Fragment tekstu =

=====

"[...] wydało jej się, że ktoś stoi obok i się z niej śmieje. W mieszkaniu nikogo jednak nie było, więc uznała, że śmiech musiał się jej przesłyszeć.”, czyli Marinina powraca w kolejnej powieści.
Śmiech bogów to już 22 tom z Anastazją Kamieńską i moje siódme spotkanie z Aleksandrą Marininą. Za mną już Niebezpieczna sekwencja, Sprawiedliwy oprawca, Śmierć nadeszła wczoraj, Wieczny odpoczynek, Harmonia zbrodni oraz Siódma ofiara. Jeśli nie czytaliście poprzednich tomów, to nic nie stoi na przeszkodzie, aby przeczytać Śmiech bogów, gdyż książki Marininy możecie czytać bez znajomości wszystkich tomów.
Nastia Kamieńska prowadzi dochodzenie w sprawie zabójstw dwóch młodych mężczyzn. Szybko odkrywa, że w przeddzień śmierci obaj byli na koncercie zespołu rockowego Bi-Bi-Es i zginęli, ponieważ krytykowali solistkę Swietłanę Miedwiediewą. Zabójca zwany Fanem rzuca mroczny cień na Moskwę.
W tym samym czasie biznesmen Rubcow zwraca się z prośbą do komisariatu na Pietrowce o wyjaśnienie, kto pisze do jego córki Żeni dziwne listy. Detektywi wyjaśniają, że dziewczyna otrzymuje je przez pomyłkę – jej niezwykłe podobieństwo do Miedwiediewej sprawia, że zabójca bierze ją za piosenkarkę.
Kamieńska podejmuje trudną decyzję. Postanawia filmować kolejne występy zespołu, mając nadzieję, że pośród słuchaczy wypatrzy groźnego zabójcę.

=====

Zadania =
1. Odpowiedz na podstawie recenzji powieści Śmiech bogów:
(a) Którym z kolei tomem z Anastazją Kamieńską jest ta powieść?
(b) Na koncercie jakiego zespołu byli obaj zamordowani mężczyźni w przeddzień śmierci?
(c) Jak ma na imię córka biznesmena Rubcowa?
2. Przepisz dosłownie odcinek recenzji od słów „W tym samym” aż po słowa „wypatrzy groźnego zabójcę.”.

Dane =
=====

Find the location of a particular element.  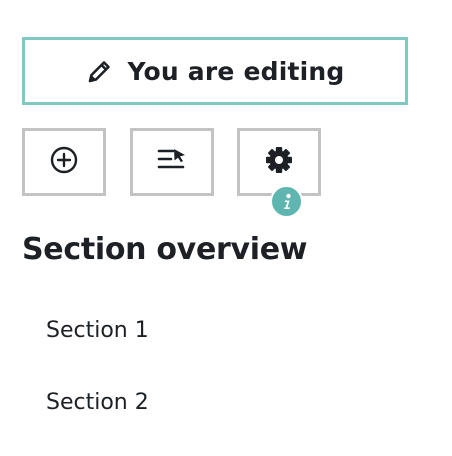

info-icon is located at coordinates (286, 202).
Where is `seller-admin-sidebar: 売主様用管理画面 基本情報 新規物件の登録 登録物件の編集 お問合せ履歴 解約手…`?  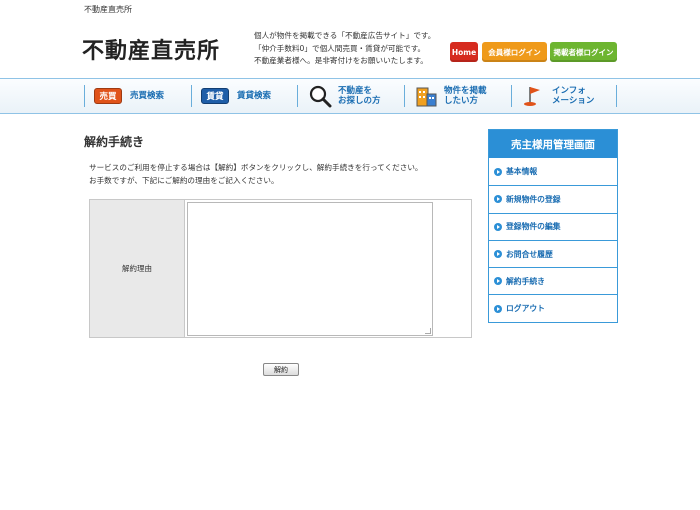 seller-admin-sidebar: 売主様用管理画面 基本情報 新規物件の登録 登録物件の編集 お問合せ履歴 解約手… is located at coordinates (553, 226).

=====

Odpowiedzi do zadań =
1.
(a) 22 tomem.
(b) Bi-Bi-Es.
(c) Żenia.

2.
W tym samym czasie biznesmen Rubcow zwraca się z prośbą do komisariatu na Pietrowce o wyjaśnienie, kto pisze do jego córki Żeni dziwne listy. Detektywi wyjaśniają, że dziewczyna otrzymuje je przez pomyłkę – jej niezwykłe podobieństwo do Miedwiediewej sprawia, że zabójca bierze ją za piosenkarkę.
Kamieńska podejmuje trudną decyzję. Postanawia filmować kolejne występy zespołu, mając nadzieję, że pośród słuchaczy wypatrzy groźnego zabójcę.